Hemingway wasn’t a household name without taking a few risks not only in his art but also in his own life. From early on he brushed close up to death on multiple occasions, mostly because he embraced character traits that were very similar to some of his crazy fictional characters. We know that he was fascinated with death since he came up against it on the Italian battlefield of World War I. Although he eventually took his own life at the age of 61, when he was dealing with several mental and disabling physical illnesses – it is safe to say he was quite lucky to make it to that age.
The idea of facing death at the hands of a soldier or a charging bull had long been seen in his writing.
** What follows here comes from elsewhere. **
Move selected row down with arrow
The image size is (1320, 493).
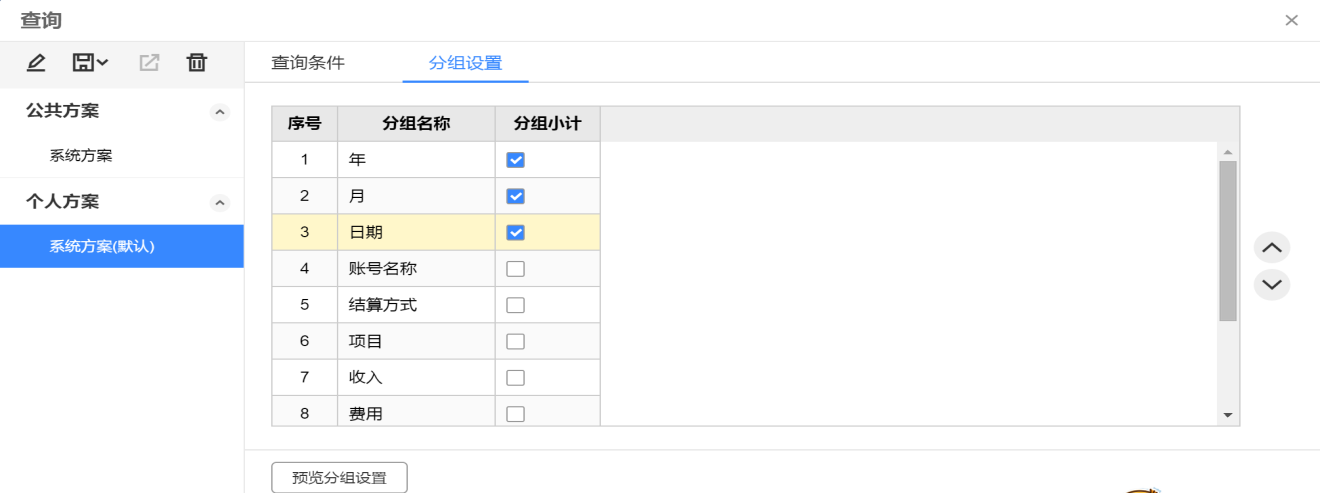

The newspaper TIME once wrote in 1961 that everything you saw in Hemingway seemed to show that he was a man on the verge of death. It was true that he courted death on at least five occasions, and reacted quite funnily to it.
During World War I, he was hit by an Austrian mortar when serving as an ambulance driver for the Red Cross. Somehow he emerged alive with 237 bits of shrapnel and an aluminum kneecap. In 1935, he accidentally shot himself in both calves while he was wrangling with a shark off the coast of Key West.
During the Second World War from 1942 to 1943, it is thought that Hemingway did not spend much time writing. Reports say that he mostly spends time on his fishing boat in the Gulf Stream, hoping to come across German U-Boats that he planned to attack with grenades and his submachine gun. Hemingway believed if they ever did spot an enemy submarine, the navy would never make it in time – so he was the defense.
And then the last two brushes he had with death happened within two days when he was in a plane crash – twice. On an African safari in 1954, reports state that Hemingway survived two plane crashes into the jungle within two days. These were single-engine Cessna planes, the first crash he was flying with his wife and the pilot had to make an emergency landing. They spend the night surrounded by elephants. The second crash was more sinister, with the plane catching fire, everyone believed Hemingway had died – with many newspaper reports confirming it.
He then came walking out of the jungle with a bunch of bananas and a bottle of gin, with the iconic quote “My luck, she is running very good.”